Imprévu au calendrier de la rentrée littéraire, ce court roman au titre assassin - Terre des cons - qui vient de paraître chez La Mèche. Patrick Nicol l'a écrit dans l'urgence pendant ce «printemps érable» qui a suscité chez lui des émotions contradictoires et une question lancinante: pourquoi en vieillissant devient-on réactionnaire?

La peur de vieillir est l'un des thèmes importants dans l'oeuvre de Patrick Nicol, auteur de Nous ne vieilliront pas et de La notaire. Cette fois, plus que la décrépitude des corps, c'est la décrépitude de l'esprit qui hante Terre des cons, titre un peu brutal, qui n'est pas sans rappeler le fameux Terre des hommes d'une autre génération.

Le narrateur de ce court roman, professeur de littérature comme Patrick Nicol, appartient à cette «génération perdue» entre boomers et cette jeunesse bouillonnante qu'on a vue dans les rues ce printemps.  «Il n'aime pas sa génération qui s'empâte, ces mauvaises publicités qu'il trouve dégradantes pour lui parce qu'elles s'adressent à lui, explique l'écrivain.
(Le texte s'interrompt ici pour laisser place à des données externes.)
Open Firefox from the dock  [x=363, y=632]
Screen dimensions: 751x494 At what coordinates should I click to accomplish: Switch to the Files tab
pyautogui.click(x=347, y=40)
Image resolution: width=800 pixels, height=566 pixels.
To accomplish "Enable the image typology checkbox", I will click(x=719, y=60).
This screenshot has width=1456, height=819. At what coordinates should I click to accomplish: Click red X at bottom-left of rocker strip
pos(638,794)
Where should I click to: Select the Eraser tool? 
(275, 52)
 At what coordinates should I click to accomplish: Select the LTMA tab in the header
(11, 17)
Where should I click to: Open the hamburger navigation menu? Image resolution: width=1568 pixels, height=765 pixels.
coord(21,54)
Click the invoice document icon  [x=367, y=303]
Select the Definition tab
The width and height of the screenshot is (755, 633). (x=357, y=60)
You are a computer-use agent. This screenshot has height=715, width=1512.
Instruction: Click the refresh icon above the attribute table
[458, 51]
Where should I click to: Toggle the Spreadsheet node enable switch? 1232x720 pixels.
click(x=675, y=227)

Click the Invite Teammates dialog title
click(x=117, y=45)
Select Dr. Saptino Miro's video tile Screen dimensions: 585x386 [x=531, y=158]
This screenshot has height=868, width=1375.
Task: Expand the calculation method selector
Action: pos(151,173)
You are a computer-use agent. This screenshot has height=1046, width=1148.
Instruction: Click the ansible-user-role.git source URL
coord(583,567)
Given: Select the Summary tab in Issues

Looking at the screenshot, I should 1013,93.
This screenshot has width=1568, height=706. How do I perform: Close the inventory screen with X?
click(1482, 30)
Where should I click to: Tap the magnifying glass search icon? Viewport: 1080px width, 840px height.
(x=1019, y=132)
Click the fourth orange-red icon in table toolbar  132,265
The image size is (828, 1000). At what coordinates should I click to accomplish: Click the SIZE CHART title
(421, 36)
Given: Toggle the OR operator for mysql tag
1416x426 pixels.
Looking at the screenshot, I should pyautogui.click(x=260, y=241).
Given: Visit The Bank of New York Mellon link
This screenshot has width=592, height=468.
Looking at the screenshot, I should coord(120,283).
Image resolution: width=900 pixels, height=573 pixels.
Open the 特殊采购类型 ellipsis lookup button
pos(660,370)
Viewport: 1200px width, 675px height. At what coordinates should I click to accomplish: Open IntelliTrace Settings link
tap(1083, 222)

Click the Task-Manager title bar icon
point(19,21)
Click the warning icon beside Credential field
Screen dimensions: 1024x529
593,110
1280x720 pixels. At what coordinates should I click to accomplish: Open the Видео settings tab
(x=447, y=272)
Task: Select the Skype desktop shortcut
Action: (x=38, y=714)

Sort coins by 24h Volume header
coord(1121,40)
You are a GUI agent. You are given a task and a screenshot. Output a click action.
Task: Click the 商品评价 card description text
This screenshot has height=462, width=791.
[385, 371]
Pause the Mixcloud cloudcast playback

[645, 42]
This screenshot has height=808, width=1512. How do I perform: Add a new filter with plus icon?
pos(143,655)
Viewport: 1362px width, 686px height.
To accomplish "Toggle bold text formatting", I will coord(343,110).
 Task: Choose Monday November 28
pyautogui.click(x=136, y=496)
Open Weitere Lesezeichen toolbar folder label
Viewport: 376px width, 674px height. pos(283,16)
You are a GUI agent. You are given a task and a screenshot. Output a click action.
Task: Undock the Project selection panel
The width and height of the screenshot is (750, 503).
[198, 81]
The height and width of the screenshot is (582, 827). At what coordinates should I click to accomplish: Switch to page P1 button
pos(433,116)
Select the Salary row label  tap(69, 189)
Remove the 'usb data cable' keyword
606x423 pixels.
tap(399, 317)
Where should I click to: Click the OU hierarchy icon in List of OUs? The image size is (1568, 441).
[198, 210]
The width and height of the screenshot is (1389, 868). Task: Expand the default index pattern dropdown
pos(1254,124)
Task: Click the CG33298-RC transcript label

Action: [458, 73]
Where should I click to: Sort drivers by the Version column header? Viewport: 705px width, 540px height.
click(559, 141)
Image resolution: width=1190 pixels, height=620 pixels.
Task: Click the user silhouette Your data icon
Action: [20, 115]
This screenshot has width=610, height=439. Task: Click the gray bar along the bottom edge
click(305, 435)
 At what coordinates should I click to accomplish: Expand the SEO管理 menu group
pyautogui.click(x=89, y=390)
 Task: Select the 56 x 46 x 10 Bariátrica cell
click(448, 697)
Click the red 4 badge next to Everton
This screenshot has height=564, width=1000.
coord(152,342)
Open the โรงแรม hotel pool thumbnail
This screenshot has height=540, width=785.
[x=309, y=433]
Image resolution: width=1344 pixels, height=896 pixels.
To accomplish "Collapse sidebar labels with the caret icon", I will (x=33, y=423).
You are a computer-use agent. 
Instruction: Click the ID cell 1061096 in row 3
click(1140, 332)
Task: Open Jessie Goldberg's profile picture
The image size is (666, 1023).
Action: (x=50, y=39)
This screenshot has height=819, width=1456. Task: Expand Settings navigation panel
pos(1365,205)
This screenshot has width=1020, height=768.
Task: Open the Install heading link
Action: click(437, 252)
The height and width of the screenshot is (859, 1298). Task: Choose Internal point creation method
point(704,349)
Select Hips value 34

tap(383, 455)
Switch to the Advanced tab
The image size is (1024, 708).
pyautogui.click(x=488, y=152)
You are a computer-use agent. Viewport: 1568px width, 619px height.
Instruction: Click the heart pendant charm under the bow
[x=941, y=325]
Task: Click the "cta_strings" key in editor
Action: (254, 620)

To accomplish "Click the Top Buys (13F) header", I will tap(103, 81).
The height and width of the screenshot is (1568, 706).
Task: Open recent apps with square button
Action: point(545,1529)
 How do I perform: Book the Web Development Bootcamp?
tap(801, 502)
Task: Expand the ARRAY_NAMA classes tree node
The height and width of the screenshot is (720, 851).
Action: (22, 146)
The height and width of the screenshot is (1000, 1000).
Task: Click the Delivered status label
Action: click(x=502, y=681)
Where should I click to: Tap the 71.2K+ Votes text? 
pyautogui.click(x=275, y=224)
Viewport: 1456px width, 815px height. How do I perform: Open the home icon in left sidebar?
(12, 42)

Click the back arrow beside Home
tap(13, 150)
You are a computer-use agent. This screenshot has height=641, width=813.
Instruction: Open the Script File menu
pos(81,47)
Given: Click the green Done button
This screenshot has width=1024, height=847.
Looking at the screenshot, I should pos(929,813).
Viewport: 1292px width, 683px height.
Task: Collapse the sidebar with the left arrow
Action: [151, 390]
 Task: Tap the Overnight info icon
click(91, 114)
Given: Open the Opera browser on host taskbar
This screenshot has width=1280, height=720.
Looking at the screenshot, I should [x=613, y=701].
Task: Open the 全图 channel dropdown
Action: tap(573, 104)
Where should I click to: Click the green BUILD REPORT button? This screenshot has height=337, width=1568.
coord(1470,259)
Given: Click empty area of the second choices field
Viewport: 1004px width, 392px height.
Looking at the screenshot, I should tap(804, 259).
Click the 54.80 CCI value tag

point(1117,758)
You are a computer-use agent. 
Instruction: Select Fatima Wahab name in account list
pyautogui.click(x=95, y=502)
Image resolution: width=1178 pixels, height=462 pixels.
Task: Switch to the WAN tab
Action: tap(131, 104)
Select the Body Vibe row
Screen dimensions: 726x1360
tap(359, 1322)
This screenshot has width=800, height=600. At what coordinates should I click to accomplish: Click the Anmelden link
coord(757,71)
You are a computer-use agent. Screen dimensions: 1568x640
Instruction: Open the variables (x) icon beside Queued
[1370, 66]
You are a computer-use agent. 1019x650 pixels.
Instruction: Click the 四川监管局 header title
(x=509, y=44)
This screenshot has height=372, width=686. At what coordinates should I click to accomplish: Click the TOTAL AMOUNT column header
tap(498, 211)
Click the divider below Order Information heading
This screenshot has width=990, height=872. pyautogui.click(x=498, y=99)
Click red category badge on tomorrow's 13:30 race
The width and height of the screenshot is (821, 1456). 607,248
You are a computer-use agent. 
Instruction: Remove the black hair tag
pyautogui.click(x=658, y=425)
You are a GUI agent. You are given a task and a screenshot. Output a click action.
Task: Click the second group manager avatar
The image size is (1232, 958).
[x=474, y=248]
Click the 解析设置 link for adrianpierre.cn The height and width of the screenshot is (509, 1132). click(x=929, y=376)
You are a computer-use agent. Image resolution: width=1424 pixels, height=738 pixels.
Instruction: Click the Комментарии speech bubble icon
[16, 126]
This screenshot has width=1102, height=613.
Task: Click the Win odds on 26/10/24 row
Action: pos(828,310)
En rejetant sa génération, il n'a nulle part où aller, parce qu'il se rend compte qu'il ne comprend pas la jeunesse, qui ne lui ressemble pas.»

La grève étudiante dérange ce narrateur qui se découvre embourgeoisé, maladivement cynique, aussi irrité par les manifestants que par les chroniqueurs qui l'attaquent. Plus qu'un jugement sur le monde qui l'entoure, Terre des cons est une autocritique plutôt acide. Patrick Nicol estime appartenir à une génération qui s'est toujours méfiée du lyrisme.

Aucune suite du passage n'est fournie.